Cissi y su padre gesticulan en el despacho. Es evidente que están en plena discusión. Cissi tiene los grandes ojos azules desorbitados y el pelo corto y ceniciento parece más encrespado que de costumbre, como si fuera un erizo con las púas fuera. Minoo no puede ver la cara de su padre, pero tiene la nuca roja. Está furioso.

Cissi es el tema de conversación recurrente a la hora de la cena. Por un lado, es rápida y muy hábil a la hora de escribir. Por otro, está demasiado interesada por lo sensacionalista y es poco rigurosa con los datos. Su artículo sobre el suicidio de Elías no fue el primero que el padre de Minoo tuvo que rechazar.

Minoo se queda delante del despacho. Las voces se oyen algo amortiguadas a través de los cristales. A duras penas puede distinguir las palabras.

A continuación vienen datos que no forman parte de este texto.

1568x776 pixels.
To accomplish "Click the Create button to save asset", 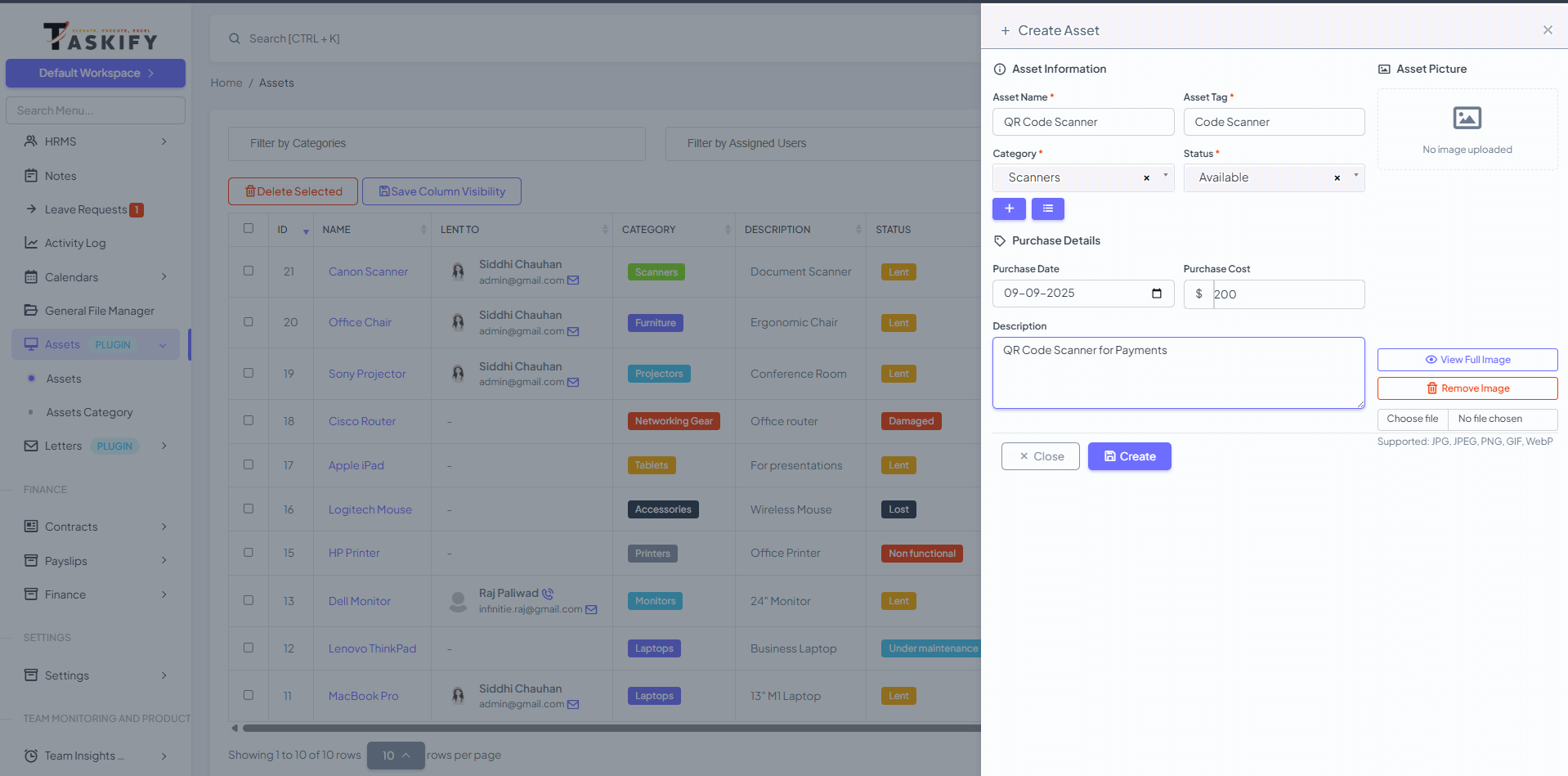I will point(1129,456).
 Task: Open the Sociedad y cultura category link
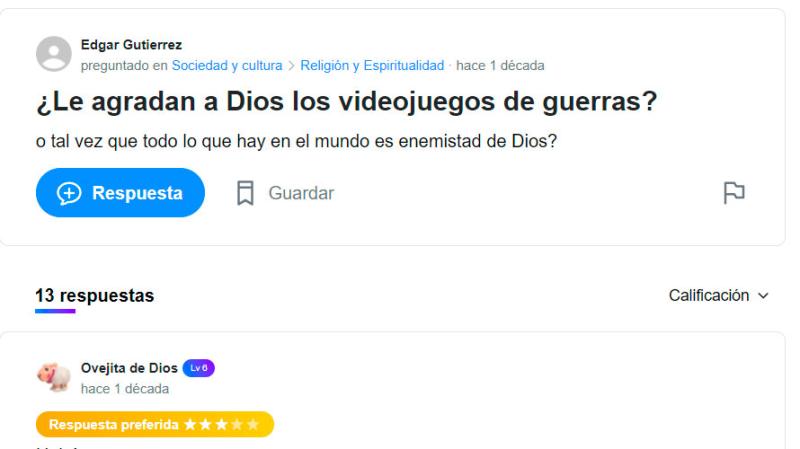pos(227,66)
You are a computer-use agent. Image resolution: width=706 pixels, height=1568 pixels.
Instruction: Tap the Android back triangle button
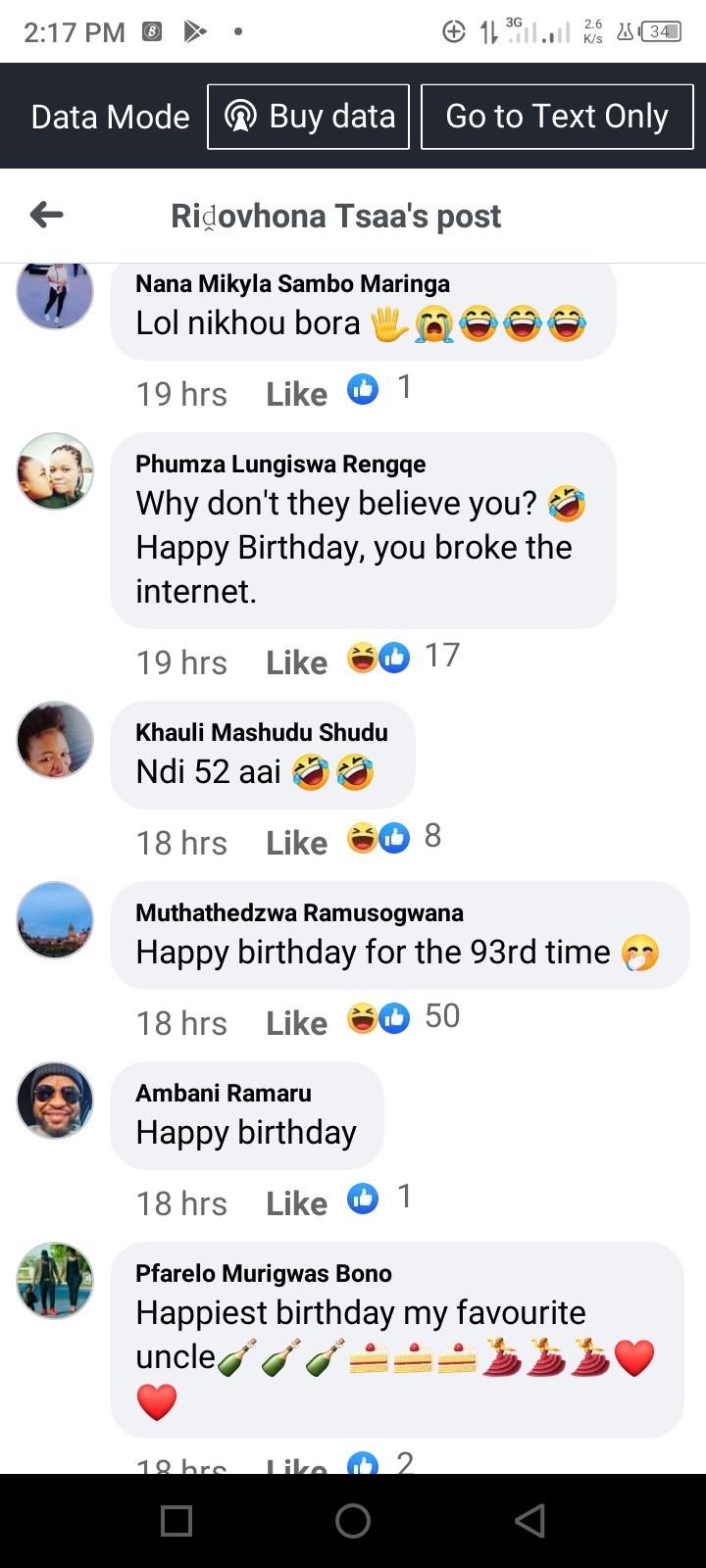530,1520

—¡Lo único que pretendes es sabotearme! —dice Cissi—. Tengo una oportunidad única de salir en primera página. El personal de la ambulancia llamó hace dos minutos.

—Puedes hacer lo que te dé la gana, pero no pienso sacar ni una palabra sobre ese asunto.

La voz de su padre suena contenida e intensa, y casi como la de un extraño. Minoo no recuerda haberlo oído nunca tan enfadado.

—Es un tema que interesa a toda la comunidad —insiste Cissi.

—¡Es un tema que solo le interesa a la familia de la chica!

Minoo ve perfectamente cómo Cissi prueba con otro método y cambia de táctica.

—Ya, comprendo que para ti es difícil verlo con objetividad —continúa en un tono más suave—. Como tienes una hija de la misma edad…

Cissi guarda silencio. Acaba de ver a Minoo. Su padre se da la vuelta.

—Minoo… —dice el padre.

Ha sucedido algo. Algo espantoso. Minoo se lo ve en la cara. Su padre se acerca a la puerta y la abre.